Sweet and Sour Pork is a traditional Chinese dish that is especially popular in Cantonese cuisine. The recipe is said to have been adapted from the traditional dish called Jiangsu. Jiangsu is a very old meal where pork meat is prepared in a sugar and vinegar sauce. Sweet and Sour Pork was created based upon variations of Jiangsu and first gained popularity in the 18th century. The dish is now popular around the world, and especially common in the United States, where Chinese food establishments prepare and serve it regularly.

Ingredients:

  • 1 ½ pounds boneless pork loin (cut into 1-inch cubes)
  • 1 tablespoon soy sauce
  • 1 egg white
  • 1 teaspoon honey
  • 2 green onions (scallions), chopped
  • 2 tablespoons vegetable oil (divided)
  • ½ cup flour
  • 2 garlic cloves (minced)
  • 1 tablespoon minced ginger
  • 2 tablespoons cornstarch
  • 1 teaspoon salt
  • 1/4 cup ketchup
  • 1/2 cup sugar
  • 1/4 cup red wine vinegar
  • 1/2 tablespoon sesame oil
  • 1/3 cup large diced Vidalia onion
  • 1/3 cup large diced celery
  • 1/3 cup carrots sliced 1/4-inch thick, on a bias
  • 1/3 cup large diced red bell pepper
  • 1/3 cup large diced green bell pepper
  • 1 (8 ounce) can pineapple chunks (undrained)

Directions:

  1. Combine cubed pork, soy sauce, egg white, honey, and green onions in a medium bowl. Season with salt if desired. Cover the bowl and place in the refrigerator for at least one hour.
  2. After marinating, remove pork mixture from refrigerator. Coat the pork with flour.
  3. Heat one tablespoon of the vegetable oil in a large skillet or wok over medium-high heat. Add the flour coated pork and fry until cooked through and evenly browned (approximately ten minutes).
  4. Remove pork from pan and set aside.
  5. Heat remaining tablespoon of vegetable oil in skillet or work. Add in garlic, ginger, and all vegetables. Cook the vegetables until tender.
  6. Return pork cubes to the skillet or wok. Add in pineapple chunks (with juice), ketchup, vinegar, sesame oil, and sugar.
  7. Mix all ingredients and increase to high heat. Bring to a boil and stir.
  8. Add in cornstarch until sauce has thickened. Reduce heat and continue stirring until all ingredients are well blended. (Note: if sauce becomes too thick, water may be added until desired consistency is achieved)
  9. Remove dish from heat and serve.

Serving Notes:

This dish can be served on its own, but most people enjoy it with a side of sticky white rice.
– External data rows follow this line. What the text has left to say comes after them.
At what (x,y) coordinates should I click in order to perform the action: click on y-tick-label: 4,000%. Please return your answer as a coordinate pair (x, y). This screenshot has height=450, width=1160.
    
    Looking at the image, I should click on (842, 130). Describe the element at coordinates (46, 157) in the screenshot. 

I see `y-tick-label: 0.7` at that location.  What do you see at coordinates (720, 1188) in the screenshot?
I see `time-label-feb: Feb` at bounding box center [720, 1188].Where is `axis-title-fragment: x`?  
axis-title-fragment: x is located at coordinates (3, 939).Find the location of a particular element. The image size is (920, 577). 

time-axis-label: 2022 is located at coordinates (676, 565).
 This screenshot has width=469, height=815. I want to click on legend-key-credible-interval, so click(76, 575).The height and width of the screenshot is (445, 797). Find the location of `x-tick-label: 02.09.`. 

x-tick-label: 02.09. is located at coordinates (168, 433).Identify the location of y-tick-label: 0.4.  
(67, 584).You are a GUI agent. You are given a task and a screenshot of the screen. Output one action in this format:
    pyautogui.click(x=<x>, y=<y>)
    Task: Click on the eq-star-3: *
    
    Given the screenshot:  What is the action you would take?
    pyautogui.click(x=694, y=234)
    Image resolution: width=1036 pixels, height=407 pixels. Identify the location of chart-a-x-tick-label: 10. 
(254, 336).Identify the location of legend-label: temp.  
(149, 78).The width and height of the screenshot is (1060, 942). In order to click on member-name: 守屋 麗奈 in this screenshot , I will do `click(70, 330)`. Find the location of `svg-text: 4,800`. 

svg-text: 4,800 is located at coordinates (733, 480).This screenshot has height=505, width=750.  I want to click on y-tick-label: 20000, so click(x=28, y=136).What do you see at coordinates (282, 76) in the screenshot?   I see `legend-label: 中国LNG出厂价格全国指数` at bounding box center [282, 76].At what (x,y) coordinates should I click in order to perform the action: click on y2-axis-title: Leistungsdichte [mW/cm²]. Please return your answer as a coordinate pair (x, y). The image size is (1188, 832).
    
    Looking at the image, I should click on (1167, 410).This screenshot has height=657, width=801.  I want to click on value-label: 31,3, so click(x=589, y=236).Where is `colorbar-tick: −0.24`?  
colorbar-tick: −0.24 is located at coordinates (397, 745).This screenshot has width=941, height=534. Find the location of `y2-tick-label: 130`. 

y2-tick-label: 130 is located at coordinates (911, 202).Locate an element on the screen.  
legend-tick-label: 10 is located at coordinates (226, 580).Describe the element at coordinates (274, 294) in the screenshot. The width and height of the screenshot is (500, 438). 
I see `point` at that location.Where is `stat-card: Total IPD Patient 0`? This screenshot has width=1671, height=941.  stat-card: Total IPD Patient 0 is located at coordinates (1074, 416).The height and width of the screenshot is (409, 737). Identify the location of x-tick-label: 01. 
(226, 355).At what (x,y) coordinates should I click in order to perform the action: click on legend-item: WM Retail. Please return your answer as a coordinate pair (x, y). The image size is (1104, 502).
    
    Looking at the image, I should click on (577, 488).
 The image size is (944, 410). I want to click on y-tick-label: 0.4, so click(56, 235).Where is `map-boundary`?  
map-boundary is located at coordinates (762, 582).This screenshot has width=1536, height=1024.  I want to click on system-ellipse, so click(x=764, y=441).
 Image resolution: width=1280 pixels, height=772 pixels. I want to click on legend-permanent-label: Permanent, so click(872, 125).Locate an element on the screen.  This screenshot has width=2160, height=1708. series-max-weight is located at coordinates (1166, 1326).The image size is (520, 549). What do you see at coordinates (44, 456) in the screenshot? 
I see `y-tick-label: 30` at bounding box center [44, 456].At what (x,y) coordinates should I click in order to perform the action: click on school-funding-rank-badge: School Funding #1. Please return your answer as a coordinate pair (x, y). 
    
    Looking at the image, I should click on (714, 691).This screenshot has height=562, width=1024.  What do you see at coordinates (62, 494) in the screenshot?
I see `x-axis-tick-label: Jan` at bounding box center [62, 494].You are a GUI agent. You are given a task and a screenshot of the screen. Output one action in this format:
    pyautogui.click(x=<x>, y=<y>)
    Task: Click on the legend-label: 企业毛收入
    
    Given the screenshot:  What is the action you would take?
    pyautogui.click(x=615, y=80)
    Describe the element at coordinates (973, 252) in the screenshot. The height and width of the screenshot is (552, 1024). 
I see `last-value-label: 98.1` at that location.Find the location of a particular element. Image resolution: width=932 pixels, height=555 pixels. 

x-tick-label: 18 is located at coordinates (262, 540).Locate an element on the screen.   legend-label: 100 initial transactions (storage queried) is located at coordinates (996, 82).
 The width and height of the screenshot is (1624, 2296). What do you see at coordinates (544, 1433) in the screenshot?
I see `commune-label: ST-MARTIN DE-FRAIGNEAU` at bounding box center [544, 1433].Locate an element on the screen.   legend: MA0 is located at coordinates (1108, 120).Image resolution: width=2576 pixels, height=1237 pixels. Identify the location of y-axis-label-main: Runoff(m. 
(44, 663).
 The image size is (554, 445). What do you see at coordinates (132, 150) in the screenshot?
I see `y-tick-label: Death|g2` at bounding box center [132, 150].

Rice noodles can also be paired with this dish. It is traditionally eaten using chopsticks. However, those unfamiliar with these utensils may find it difficult to grab the large pork pieces in this manner.

Variations:

Sweet and sour dishes are extremely popular in Chinese cooking. One dish directly related to this one is Sweet and Sour Spare Ribs. It is prepared in an identical method; however, the ribs are used instead of pork loin.

For a healthier twist on this dish, you may substitute low-sodium soy sauce or use a sugar substitute in place of white sugar. However, the frying method used is not a major source of fat and should not be eliminated if the authenticity of the dish is to be preserved.